-- INPUT DATA follows --

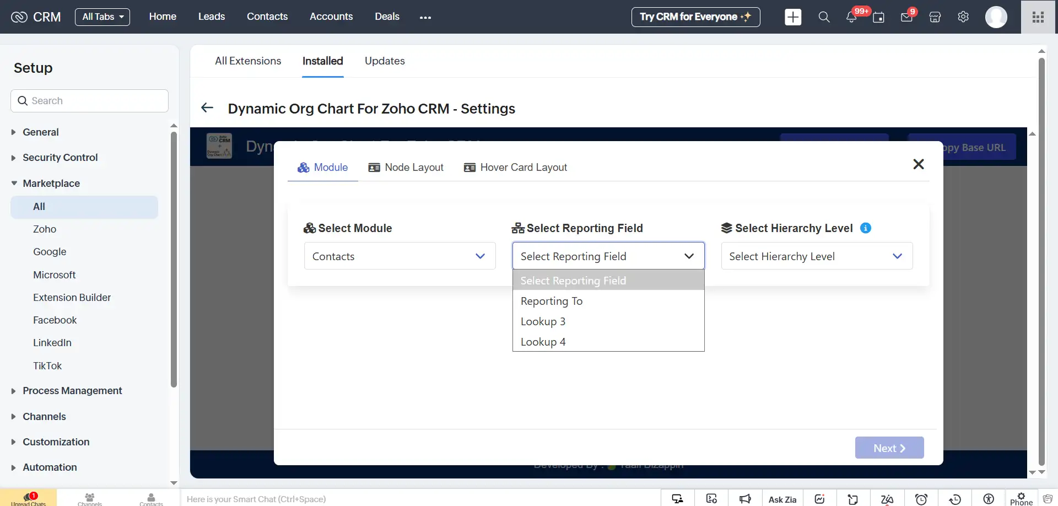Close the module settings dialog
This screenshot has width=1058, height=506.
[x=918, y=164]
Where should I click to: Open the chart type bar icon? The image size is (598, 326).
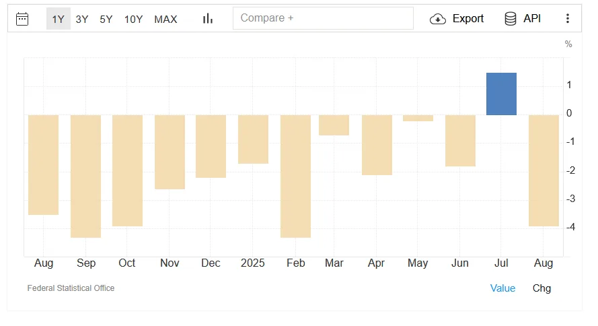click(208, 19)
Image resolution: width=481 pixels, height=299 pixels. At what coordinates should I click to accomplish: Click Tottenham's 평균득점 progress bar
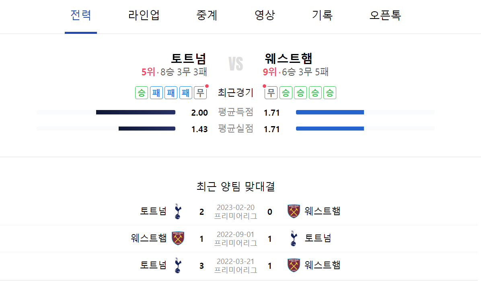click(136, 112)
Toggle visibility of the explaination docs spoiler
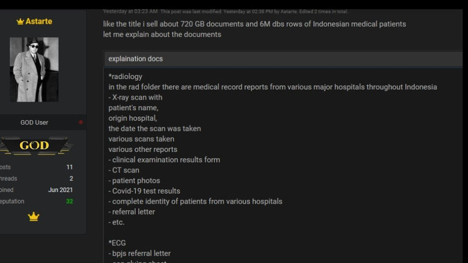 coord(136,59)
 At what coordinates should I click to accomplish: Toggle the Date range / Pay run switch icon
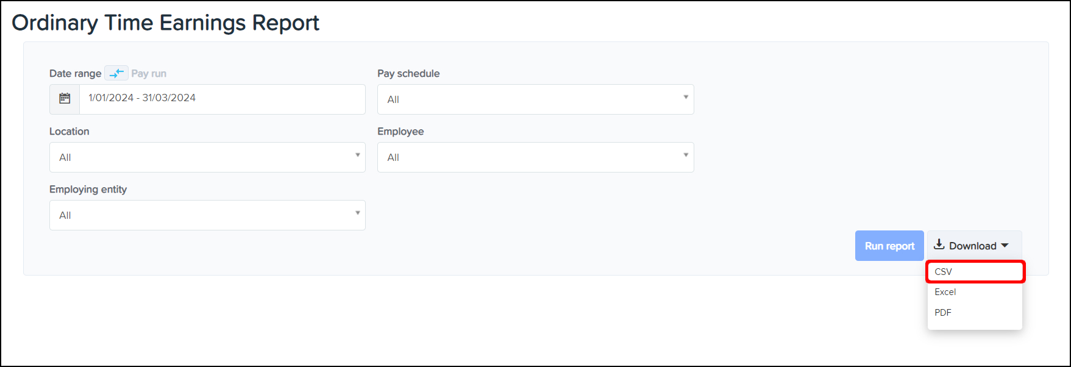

-- INPUT DATA concluded --
-- INPUT DATA follows --

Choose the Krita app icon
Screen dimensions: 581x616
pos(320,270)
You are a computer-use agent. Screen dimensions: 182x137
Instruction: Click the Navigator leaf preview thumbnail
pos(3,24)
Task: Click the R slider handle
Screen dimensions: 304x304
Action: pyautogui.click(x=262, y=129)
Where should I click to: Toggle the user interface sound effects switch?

-- INPUT DATA concluded --

> **TASK GOAL**
Please copy the lines above from the line with "You are a computer-use" up to and including the line with "Where should I click to: Toggle", exactly as written and with nothing else.

> **OUTPUT FOR THIS EXERCISE**
You are a computer-use agent. Screen dimensions: 182x137
Instruction: Click the Navigator leaf preview thumbnail
pos(3,24)
Task: Click the R slider handle
Screen dimensions: 304x304
Action: pyautogui.click(x=262, y=129)
Where should I click to: Toggle the user interface sound effects switch?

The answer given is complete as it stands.